Удивительно и непостижимо!

Нет, все-таки между Уставом и Дедовщиной я выбираю дедовщину. Пусть я пока еще только дух, но мне уже лучше и вольнее живется, чем в проклятой учебке, а вот стану черпаком…

И чего так не служить? Жратвы — от пуза, хлеба — валом, работой не изнуряют, все по силам.

— А что? Комбат — нормальный мужик? — ни с того, ни с сего спросил я.

— Комбат — красавец, — оценил Тихон.

— Комбат — мужик, — подтвердил Нурик.

— Пацаны, а помните, когда нас духи на сопке зажали, — оживился Женек, — Казалось уже, что все — писец! Их там тучи на нас пёрли. Помните, как комбат орал: «Пацаны! Не ссыте их, козлов!»? Ну сам поливал из автомата — будь здоров.

Женек, Тихон и Нурик стали перебивая друг друга вспоминать последнюю операцию. Я слушал и думал:

«Вот ведь — мои ровесники. А уже повоевали, пока я в учебке машины разворачивал да круги по «орбите» наматывал. Они уже четыре месяца воюют. А я уже почти месяц как в Афгане, а еще ни одного живого духа не видел. Не считая полковых — мой призыв».

— Вас что? Вечерняя поверка не касается? — под масксеть зашел Полтава и прервал оживленные воспоминания духсостава, — марш строиться.

— Ты сиди, ты — в наряде, — остановил он меня.

Через пять минут второй взвод связи укладывался спать.

Слава Богу — не убили!

Ко мне под масксеть присел Кравцов:

— Значит так, — уверенно начал он, — у нас порядок во взводе такой: дух — под грибком, черпак в палатке.

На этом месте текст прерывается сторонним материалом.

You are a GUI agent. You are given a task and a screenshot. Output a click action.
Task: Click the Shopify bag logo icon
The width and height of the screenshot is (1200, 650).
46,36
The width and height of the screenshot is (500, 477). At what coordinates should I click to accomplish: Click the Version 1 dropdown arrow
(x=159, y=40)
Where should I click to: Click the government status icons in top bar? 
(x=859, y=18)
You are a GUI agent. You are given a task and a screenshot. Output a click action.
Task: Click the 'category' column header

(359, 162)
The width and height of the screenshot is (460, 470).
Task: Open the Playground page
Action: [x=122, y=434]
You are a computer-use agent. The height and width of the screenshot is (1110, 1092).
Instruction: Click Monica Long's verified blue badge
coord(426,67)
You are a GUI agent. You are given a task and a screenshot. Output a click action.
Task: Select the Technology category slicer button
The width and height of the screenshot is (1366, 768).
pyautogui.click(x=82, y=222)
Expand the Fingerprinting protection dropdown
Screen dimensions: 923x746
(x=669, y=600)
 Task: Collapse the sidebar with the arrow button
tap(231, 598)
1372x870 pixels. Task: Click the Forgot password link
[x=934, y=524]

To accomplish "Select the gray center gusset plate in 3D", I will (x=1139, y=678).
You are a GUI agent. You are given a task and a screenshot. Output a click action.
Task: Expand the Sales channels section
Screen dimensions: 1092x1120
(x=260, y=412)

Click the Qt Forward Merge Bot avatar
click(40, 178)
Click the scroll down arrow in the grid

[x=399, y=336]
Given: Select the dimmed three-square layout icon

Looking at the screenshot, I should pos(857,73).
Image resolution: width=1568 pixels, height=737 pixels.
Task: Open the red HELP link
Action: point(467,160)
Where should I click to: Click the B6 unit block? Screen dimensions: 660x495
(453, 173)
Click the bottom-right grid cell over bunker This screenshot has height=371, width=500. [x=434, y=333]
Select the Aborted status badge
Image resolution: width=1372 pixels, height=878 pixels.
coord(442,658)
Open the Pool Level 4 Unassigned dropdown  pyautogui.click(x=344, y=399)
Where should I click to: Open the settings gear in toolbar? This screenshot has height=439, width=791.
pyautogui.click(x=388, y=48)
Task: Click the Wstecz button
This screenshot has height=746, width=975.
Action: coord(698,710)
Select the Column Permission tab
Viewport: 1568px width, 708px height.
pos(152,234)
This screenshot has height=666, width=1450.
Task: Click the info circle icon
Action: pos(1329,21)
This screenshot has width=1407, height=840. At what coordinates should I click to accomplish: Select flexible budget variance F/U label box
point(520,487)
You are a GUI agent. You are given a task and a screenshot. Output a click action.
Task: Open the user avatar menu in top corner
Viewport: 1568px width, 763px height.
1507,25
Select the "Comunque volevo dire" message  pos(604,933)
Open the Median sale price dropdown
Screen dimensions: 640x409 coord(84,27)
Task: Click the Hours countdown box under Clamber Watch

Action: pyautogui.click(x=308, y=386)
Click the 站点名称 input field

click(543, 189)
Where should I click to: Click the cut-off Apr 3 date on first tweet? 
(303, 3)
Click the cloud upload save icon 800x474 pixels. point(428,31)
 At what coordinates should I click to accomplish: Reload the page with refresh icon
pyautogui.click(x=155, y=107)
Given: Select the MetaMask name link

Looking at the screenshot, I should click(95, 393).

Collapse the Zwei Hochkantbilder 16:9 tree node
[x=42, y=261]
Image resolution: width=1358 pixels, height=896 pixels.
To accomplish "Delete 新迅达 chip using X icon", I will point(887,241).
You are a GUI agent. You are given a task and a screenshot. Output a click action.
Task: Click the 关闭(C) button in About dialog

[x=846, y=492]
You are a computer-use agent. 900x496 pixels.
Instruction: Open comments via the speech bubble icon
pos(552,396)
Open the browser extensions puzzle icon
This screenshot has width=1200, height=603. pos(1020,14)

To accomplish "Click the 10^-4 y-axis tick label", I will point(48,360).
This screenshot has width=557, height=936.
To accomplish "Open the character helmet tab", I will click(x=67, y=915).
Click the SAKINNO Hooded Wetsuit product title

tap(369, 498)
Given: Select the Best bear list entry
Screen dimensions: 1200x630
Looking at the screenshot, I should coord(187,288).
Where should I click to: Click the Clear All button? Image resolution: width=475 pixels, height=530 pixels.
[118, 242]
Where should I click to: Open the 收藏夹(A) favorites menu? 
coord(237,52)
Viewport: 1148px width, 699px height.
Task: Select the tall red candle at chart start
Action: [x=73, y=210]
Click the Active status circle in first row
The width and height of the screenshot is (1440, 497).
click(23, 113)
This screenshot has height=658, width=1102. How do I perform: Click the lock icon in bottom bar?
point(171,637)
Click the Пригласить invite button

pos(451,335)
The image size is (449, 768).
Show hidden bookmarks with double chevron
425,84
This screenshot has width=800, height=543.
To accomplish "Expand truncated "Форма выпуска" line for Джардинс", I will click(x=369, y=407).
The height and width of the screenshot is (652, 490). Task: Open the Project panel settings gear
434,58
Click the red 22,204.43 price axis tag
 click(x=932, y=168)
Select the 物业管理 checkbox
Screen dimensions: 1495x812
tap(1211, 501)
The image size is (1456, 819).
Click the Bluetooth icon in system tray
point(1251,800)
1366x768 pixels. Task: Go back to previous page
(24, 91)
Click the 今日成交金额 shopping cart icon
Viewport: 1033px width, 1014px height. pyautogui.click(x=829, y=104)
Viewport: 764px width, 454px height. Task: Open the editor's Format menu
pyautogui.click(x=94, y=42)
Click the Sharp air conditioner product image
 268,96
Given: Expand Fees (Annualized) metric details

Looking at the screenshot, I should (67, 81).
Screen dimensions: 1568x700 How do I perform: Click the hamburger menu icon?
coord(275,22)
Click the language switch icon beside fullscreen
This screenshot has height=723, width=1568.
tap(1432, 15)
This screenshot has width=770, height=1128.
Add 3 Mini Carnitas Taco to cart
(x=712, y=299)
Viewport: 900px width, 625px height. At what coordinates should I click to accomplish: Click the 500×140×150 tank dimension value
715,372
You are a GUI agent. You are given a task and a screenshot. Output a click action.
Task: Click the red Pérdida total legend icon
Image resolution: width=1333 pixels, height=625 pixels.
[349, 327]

Если духу по нужде отлучиться надо — черпак подменяет. Деды дневальными не ходят. Ночью старослужащие спят. Черпак стоит первые два часа. Остальные шесть часов до подъема ваш призыв разбивает между собой. По полтора часа каждый стоит так, чтобы дежурный по полку видел дневального под нашим грибком. Вопросы?

Какие вопросы? Одни сплошные ответы. Старослужащие тащатся даже в наряде, духи — летают и обеспечивают. Что тут непонятного? Не мной поставлено, не мне и отменять.

— Вот ключи от каптерки, — Кравцов протянул мне кличи с брелоком в виде ногтегрызки, — может, ты ночью поесть захочешь или чай попить. Там сбоку, в шкафу, есть сухпаи. Тушенку и сахар не трогай, а кашу бери любую. Чай тоже в сухпаях найдешь. Вопросы?

Ну вот с этого надо было и начинать! Вот тебе, Андрюша, ключи от Горы Самоцветов и от Пещеры Али-Бабы. Ночь — твоя. Действуй.

— Ну, давай, дежурь. Только не спи. Через полчаса сходи на доклад к дежурному.

Я зашел в палатку вслед за Кравцовым. Все уже легли, негромко переговариваясь между собой перед сном. Свет был потушен, только лампочка дежурного освещения тускло горела в углу над столом. Впереди у меня было восемь часов ночного дежурства, которые нужно было чем-то занять, чтобы не заснуть. Я вытащил из тумбочки конверт и тетрадку:

«Нужно написать маме как я устроился».

Здравствуй, мама.

Ну вот, наконец и вернулся наш полк с операции и пришел мой взвод связи. Приняли меня хорошо. Коллектив хороший, дружный.

На этом я прервался, вспоминая события последних суток.